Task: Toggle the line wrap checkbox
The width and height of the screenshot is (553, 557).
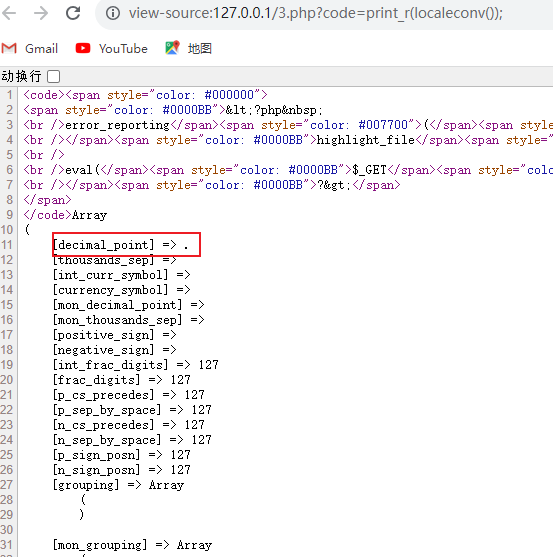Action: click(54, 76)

---

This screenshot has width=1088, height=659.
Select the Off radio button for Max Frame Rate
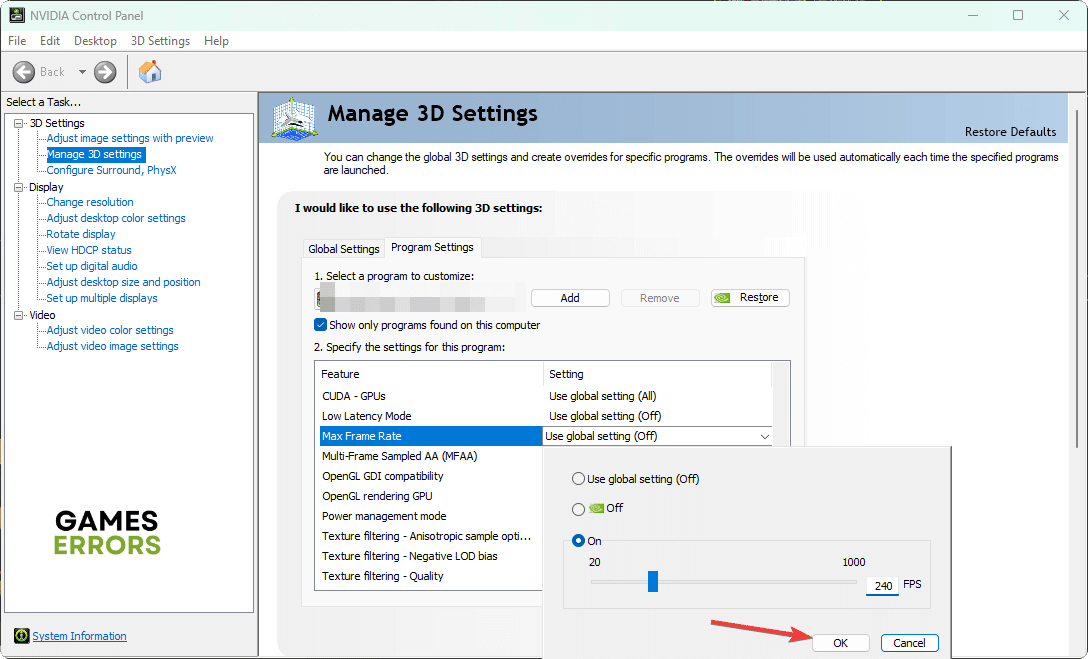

...

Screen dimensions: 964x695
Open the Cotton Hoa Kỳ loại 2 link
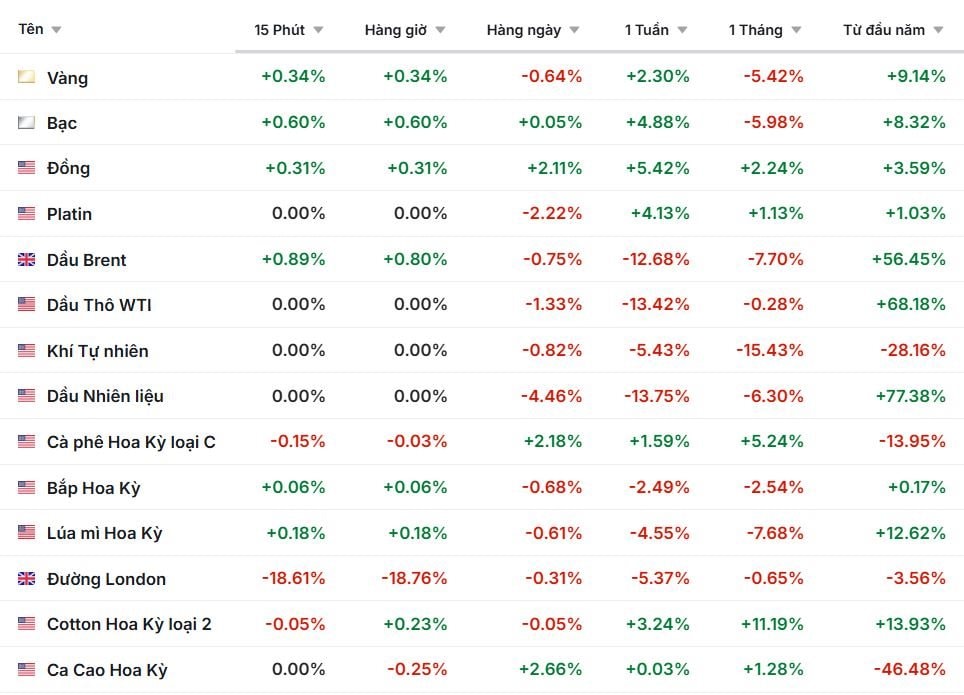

#### Assigned task:
Look above for the line containing "Screen dimensions: 964x695" and the line containing "Open the Cotton Hoa Kỳ loại 2 link". Transcribe both, with the lines between them, exactly.

#### Reply to the exercise:
Screen dimensions: 964x695
Open the Cotton Hoa Kỳ loại 2 link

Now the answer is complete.